SOPHOMORIC STUPIDITY!!!!!!!!!!

Young love...this is referring to ages 17-24....what is it about us that during this time we want EVERYTHING. Every single aspect of every kind of relationship out there. Ok, there's basically two. You have the fuck buddy system. And the ride or die club. Before age 17, most kids want fuck buddy. They're fast asses don't even know where rod A is supposed to go, and could very well end up sticking it in Slot C instead of B cause they can't read the fine print, but they still wanna get down. With everyone. It doesn't matter if girl went out with their best friend last week, or if dude just gave two of ya girls the business....they wanna get er dun.

Then you have what exists after the age of 24. They lookin for LOVE. No fuck buddy. No, let's mess around. No. They'll do it, but they eventually want love. So put on this front that goes like this:

"I'm 25 and so I've suddenly gained years of maturity and understand that life isn't about eating every pie within a 50 mile radius." or "I'm 25 and so I've suddenly gained years of maturity and understand that life isn't about seeing how many inches i can fit in a confined space during an hour timespan."

Ok, that was extremely not cool. That's the point. Then you have us. The one's who want the relationship, but can't stay faithful. The ones who get caught up in puppy love, and as soon as things go bad, they either:

A. give up as soon as they see a dark cloud on the horizon
B. pretend they don't see the clouds and just hope they'll pass.

Sophomoric stupidity anyone?

How is it, that we can possibly desire commitment and yet we can't handle all the tough stuff that it entails? what is it about us wanting "no strings" while we're sewing one another up to those very strings? We get so wrapped up in our wants and our desires that wen things start to fail, we contradict ourselves to fit the occasion. So we not only start lying to whoever we're with, but to ourselves. Never, ever cool. So where does that leave us? Unsatisfied until our 25th birthday? Or are we overthinking it? What if they perfect guy/girl is right there in front of us? And instead of looking for that "mature" person, or the one with a herculean libido, we just look for the nice, interesting people and get to know them.
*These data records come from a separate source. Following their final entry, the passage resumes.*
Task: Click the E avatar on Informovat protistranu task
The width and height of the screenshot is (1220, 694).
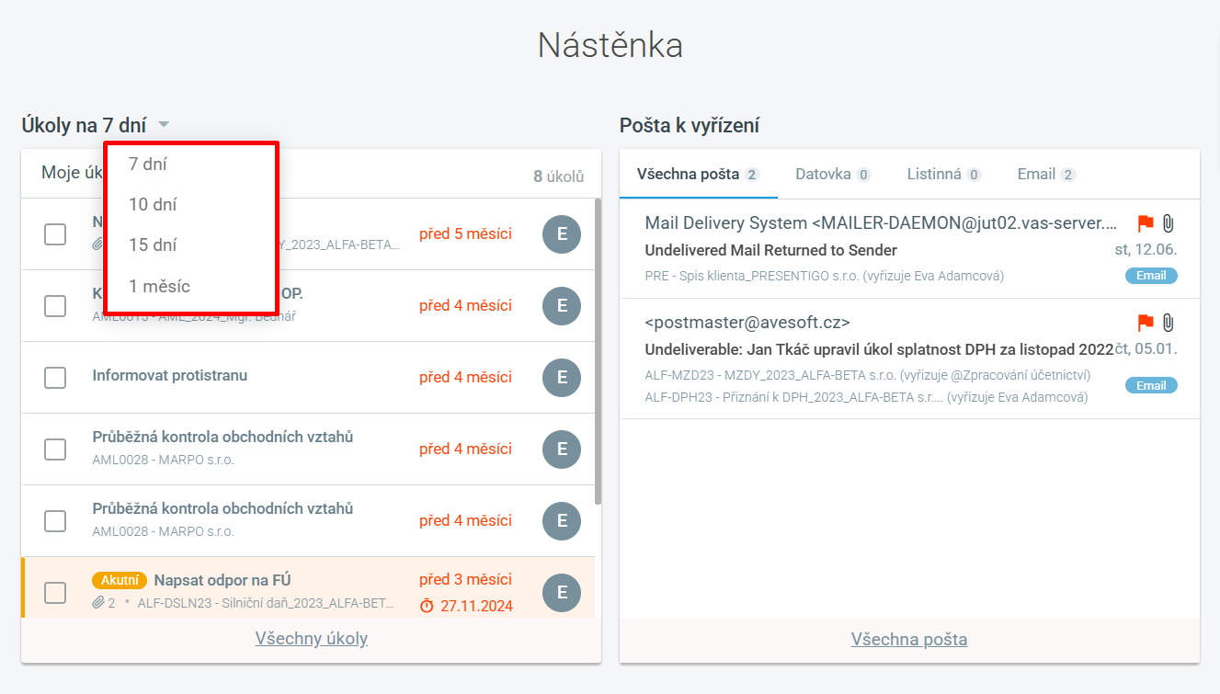Action: 562,377
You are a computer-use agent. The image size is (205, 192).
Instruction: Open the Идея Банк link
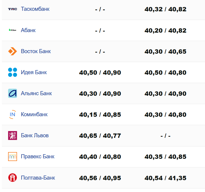pos(34,72)
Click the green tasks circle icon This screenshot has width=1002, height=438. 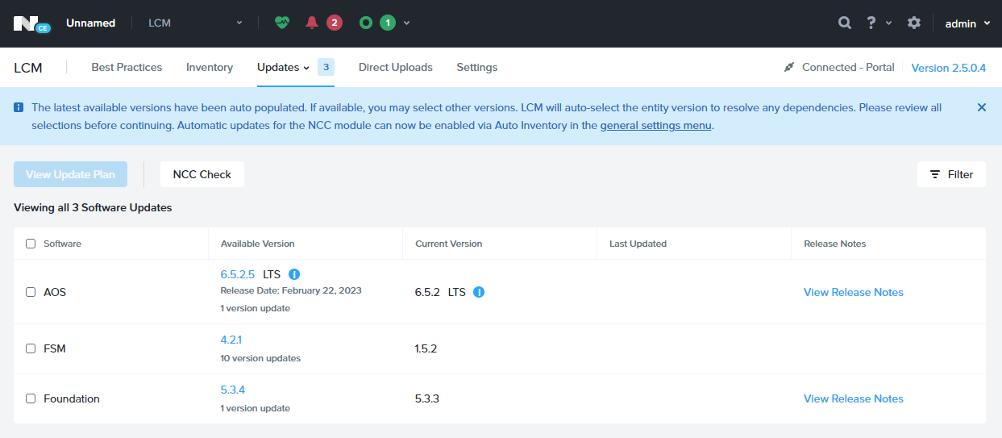tap(366, 23)
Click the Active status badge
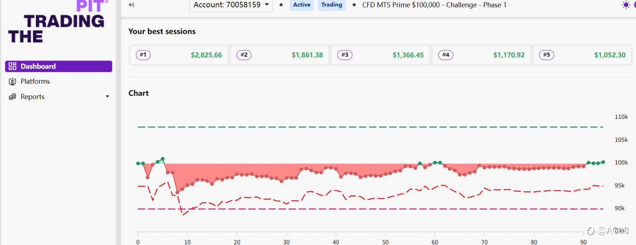This screenshot has width=636, height=245. (302, 5)
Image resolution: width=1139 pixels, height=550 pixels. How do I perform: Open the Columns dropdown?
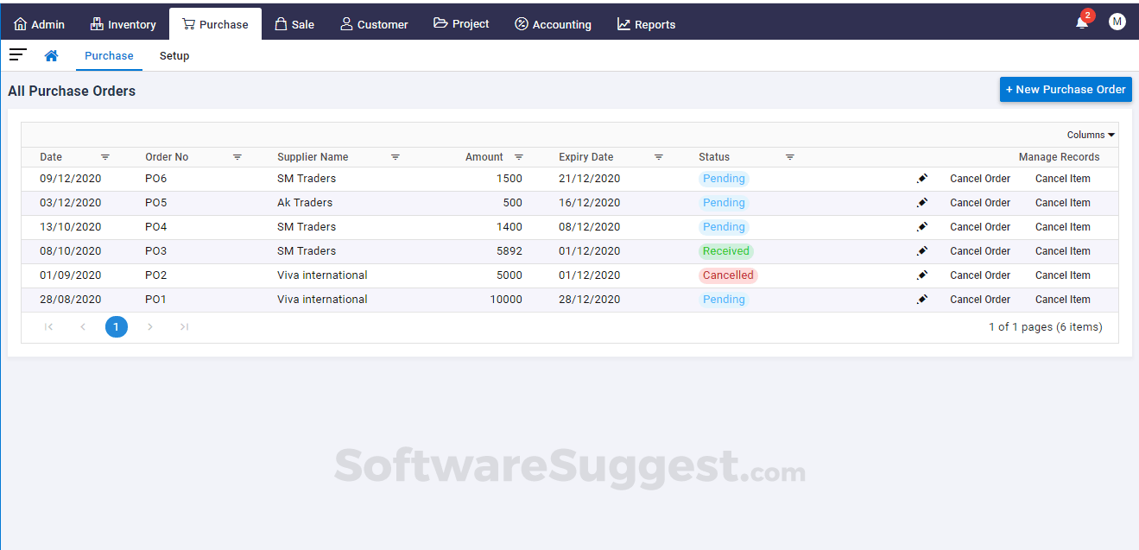click(x=1089, y=134)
But we can't do that because...we either think ahead...or think back. We think "Ah, marriage, entrapment, aghhhhh!" or "Cheating, infidelity, drama, uggghhhhhh!" But think about it. Is it really that serious? Or are we getting so caught up in what our age group deems is "ideal"? Clearly, we don't know what the hell we're even talking about.

Sunday, May 3, 2009

Nine. (Day 9?)

Yeah, I know, so much for being consistent right? Trust me there was alot going on, so there wasn't as much writing or even thinking going on. But as you can see, I'm back.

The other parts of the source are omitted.